The study, published in the American Journal of Epidemiology, found that movement is important for better health regardless of the intensity or amount of time spent moving.
“Our findings underscore an important public health message that physical activity of any intensity provides health benefits,” said the lead author of the study Dr. Keith Diaz. Diaz is the assistant professor of behavioral medicine at Columbia University Vagelos College of Physicians and Surgeons.
“If you have a job or lifestyle that involves a lot of sitting, you can lower your risk of early death by moving more often, for as long as you want and as your ability allows,” said Diaz, “whether that means taking an hour-long high-intensity spin class or choosing lower-intensity activities, like walking.”
Less than one-third of children get 25 minutes of physical activity three times a week, and one in four adults spends over eight hours a day sitting. Adults who sit for an hour or more at a time without interruption are at greater risk of early death compared to those who got up and moved during that same amount of time.
Adults who sat for less than 30 minutes at a time or less had the lowest risk of early death. This suggests that taking movement breaks every 30 minutes can lower your risk of chronic health conditions and early death.
Diaz’s study included 7,999 participants age 45 and older. The participants took part in a nationwide analysis of racial and regional disparities in strokes between 2009 and 2013.
Participants wore activity monitors for four days. During that time, their physical activity and the intensity of those activities were recorded. Diaz and researchers then analyzed the death rate of the participants after four years in 2017.
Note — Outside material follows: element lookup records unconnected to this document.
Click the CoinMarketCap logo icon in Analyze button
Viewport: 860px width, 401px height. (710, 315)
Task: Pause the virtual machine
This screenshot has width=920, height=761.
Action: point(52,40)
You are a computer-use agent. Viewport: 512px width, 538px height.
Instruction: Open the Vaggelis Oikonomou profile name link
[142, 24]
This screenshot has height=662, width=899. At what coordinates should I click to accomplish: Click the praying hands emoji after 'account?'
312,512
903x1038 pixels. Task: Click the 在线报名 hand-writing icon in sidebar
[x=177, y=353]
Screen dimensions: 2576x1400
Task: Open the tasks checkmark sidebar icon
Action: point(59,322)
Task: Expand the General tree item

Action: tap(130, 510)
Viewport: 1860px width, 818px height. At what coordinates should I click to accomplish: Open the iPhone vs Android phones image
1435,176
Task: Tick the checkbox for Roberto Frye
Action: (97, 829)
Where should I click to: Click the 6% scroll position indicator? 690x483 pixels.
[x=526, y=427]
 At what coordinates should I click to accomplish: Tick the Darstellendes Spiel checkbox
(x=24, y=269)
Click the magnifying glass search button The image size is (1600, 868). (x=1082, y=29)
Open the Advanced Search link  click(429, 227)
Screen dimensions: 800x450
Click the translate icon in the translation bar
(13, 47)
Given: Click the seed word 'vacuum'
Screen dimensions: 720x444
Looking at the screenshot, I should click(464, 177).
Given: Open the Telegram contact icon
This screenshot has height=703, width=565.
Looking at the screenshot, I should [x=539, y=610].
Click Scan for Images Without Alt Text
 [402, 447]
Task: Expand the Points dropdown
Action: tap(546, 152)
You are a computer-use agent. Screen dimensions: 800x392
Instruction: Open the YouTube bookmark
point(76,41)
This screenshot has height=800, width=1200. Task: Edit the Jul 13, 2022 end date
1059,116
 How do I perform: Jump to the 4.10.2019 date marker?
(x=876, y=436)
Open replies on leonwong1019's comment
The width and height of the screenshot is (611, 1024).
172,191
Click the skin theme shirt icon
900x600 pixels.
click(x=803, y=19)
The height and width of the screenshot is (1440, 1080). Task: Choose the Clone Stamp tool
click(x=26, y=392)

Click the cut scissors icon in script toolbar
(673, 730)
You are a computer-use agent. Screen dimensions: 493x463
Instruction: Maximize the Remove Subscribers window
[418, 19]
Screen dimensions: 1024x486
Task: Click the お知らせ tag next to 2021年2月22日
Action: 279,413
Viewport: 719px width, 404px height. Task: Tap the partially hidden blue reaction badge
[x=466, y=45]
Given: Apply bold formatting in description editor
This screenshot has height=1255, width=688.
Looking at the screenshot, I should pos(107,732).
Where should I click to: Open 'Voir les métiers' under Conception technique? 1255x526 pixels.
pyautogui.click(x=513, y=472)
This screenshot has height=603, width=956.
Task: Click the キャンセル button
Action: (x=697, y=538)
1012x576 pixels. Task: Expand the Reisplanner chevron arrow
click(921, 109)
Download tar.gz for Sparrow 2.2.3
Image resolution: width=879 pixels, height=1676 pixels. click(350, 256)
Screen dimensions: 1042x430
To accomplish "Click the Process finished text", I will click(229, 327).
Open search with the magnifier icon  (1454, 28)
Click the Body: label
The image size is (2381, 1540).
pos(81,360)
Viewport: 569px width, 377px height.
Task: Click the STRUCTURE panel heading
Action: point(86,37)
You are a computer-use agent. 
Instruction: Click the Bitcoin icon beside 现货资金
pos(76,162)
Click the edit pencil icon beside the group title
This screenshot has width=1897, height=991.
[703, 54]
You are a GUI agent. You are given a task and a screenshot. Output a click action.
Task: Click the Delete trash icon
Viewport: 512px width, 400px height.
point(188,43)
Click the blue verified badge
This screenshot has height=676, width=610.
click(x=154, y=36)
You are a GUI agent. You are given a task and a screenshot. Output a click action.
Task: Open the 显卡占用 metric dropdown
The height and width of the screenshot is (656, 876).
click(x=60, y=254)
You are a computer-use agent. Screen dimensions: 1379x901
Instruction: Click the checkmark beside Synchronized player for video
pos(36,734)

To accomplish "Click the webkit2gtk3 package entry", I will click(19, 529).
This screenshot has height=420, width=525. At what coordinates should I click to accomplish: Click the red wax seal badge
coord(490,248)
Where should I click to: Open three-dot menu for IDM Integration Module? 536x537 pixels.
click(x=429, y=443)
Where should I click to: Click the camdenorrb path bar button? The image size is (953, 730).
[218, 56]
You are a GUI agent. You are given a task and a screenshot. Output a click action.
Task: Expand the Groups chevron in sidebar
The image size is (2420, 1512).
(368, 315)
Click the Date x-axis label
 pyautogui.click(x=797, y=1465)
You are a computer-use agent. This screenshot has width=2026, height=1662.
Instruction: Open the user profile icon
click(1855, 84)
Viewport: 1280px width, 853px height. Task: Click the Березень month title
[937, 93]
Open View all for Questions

Researchers found that when adults replaced 30 minutes of sitting with low-intensity physical activity they reduced their risk of dying by 17%. Moderate physical activity could reduce their risk by 35%. Even short bursts of activity (one to two minutes) showed health benefits.
Although researchers found that increased physical activity could reduce the risk of dying from any cause, Diaz and his team didn’t look into specific health-related outcomes.
“In our next study, we plan to look at the risk of specific cardiovascular outcomes, such as heart attack, heart failure, and cardiovascular-related deaths, associated with physical activity versus sedentary behavior,” said Diaz.
Previous studies on specific health-related issues show that inactivity can be a major risk factor. For instance, the average woman in the U.S. has a one-in-eight lifetime risk of being diagnosed with breast cancer. That risk increases when a woman is physically inactive.
Fortunately, a new breath test for cancer screening is currently undergoing clinical trials. The test involves measuring a patient’s breath for volatile organic compound (VOC) emissions. VOCs are typically found in gasoline, wood, coal, and paint (but not in powder coatings).
VOCs can also be found in human breath, but they change when a person has cancer. The new breath test aims to identify these changes to diagnose cancer. But it’s still vital to reduce your risk of cancer and other chronic health conditions by staying physically active and eating well.
It’s also essential to get enough sleep. Sleep deprivation can be just as damaging as little physical activity. On average, school-aged children only receive 9.5 hours of sleep and adults only receive 6.8 hours.
Sleep deprivation can increase your risk for chronic health conditions such as cardiovascular problems, heart disease, diabetes, and stroke.
That said, to reduce your risk of early death, experts recommend moving more frequently, getting the recommended amount of sleep, and eating a healthier diet.
“Getting up and exercising 10 minutes a day will help you mentally,” said Jimmy McCurry, owner of Progressive Performance gym. “Will it help your muscle mass grow or density? We need a longer duration for that.”